Copy all lines of the listing that include the string "computer".

Data shown section start

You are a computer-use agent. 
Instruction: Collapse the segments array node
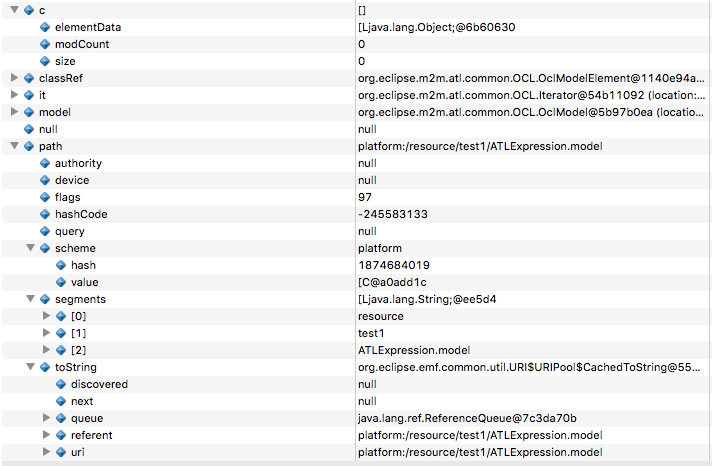[30, 299]
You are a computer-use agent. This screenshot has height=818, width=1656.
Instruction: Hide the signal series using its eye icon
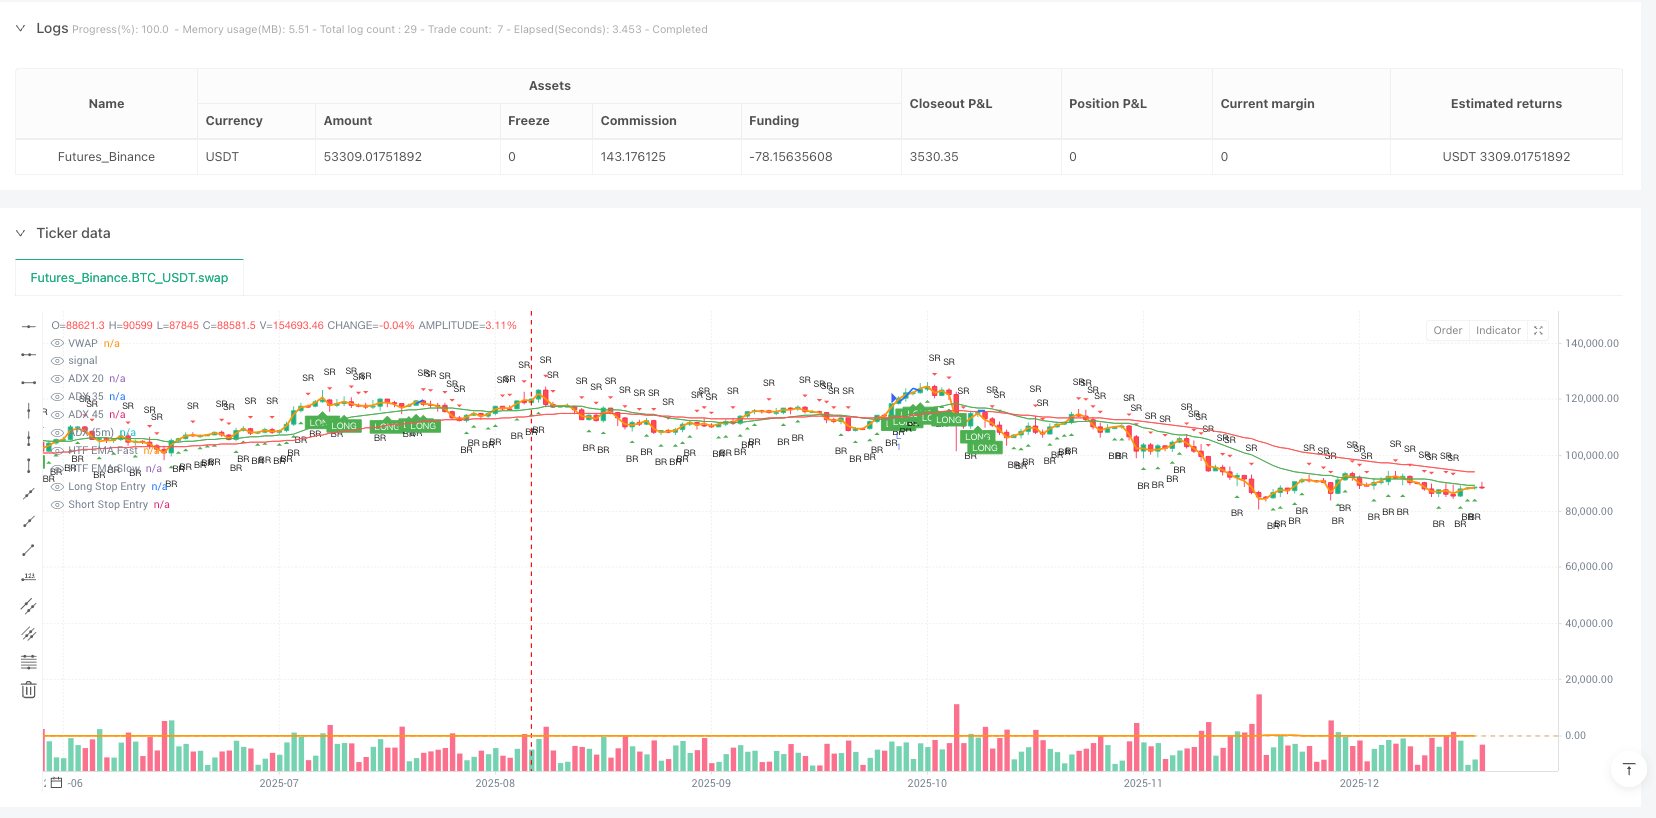(58, 361)
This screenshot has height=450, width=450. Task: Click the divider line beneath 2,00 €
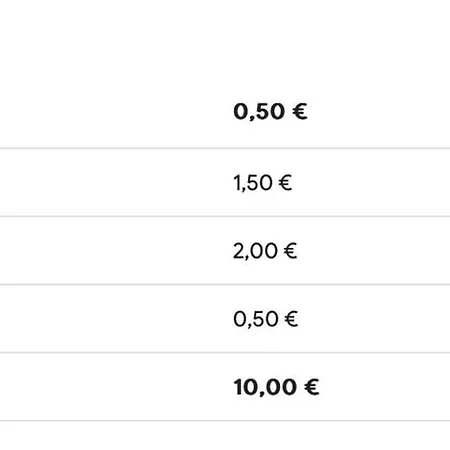225,285
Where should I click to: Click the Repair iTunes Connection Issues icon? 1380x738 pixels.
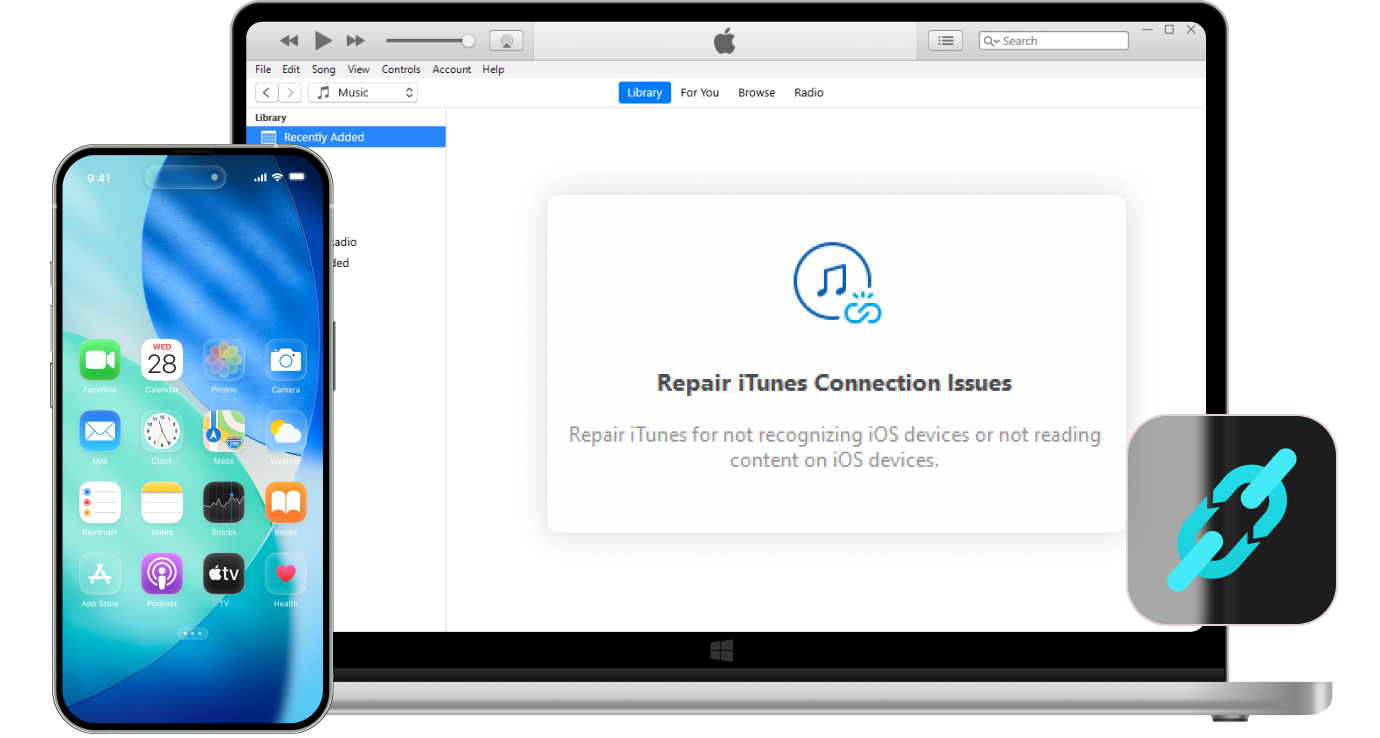tap(836, 281)
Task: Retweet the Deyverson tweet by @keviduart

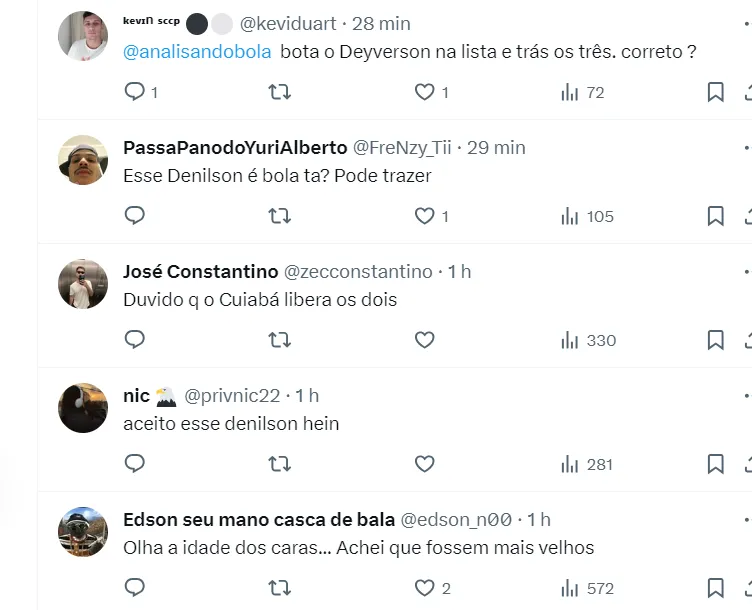Action: (x=280, y=92)
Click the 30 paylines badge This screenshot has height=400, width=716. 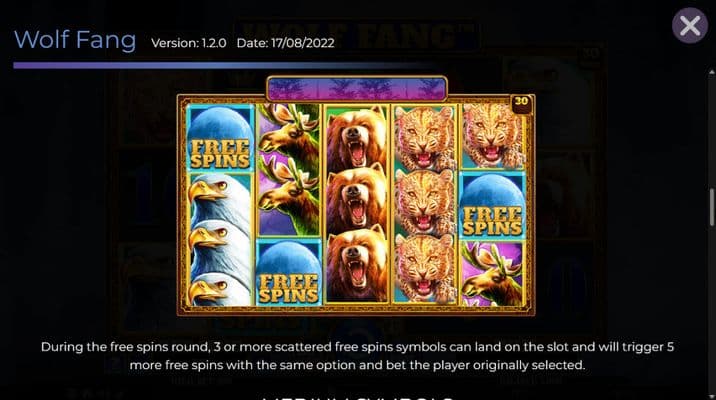(521, 102)
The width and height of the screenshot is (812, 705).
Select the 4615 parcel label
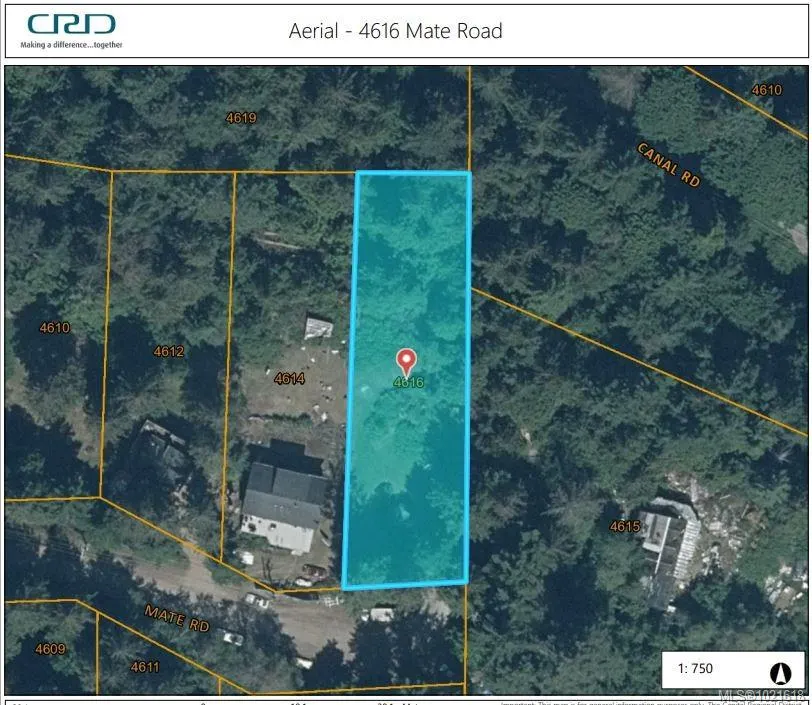click(625, 526)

Data shown section end

Solution:
You are a computer-use agent. 
You are a computer-use agent. This screenshot has height=818, width=1656.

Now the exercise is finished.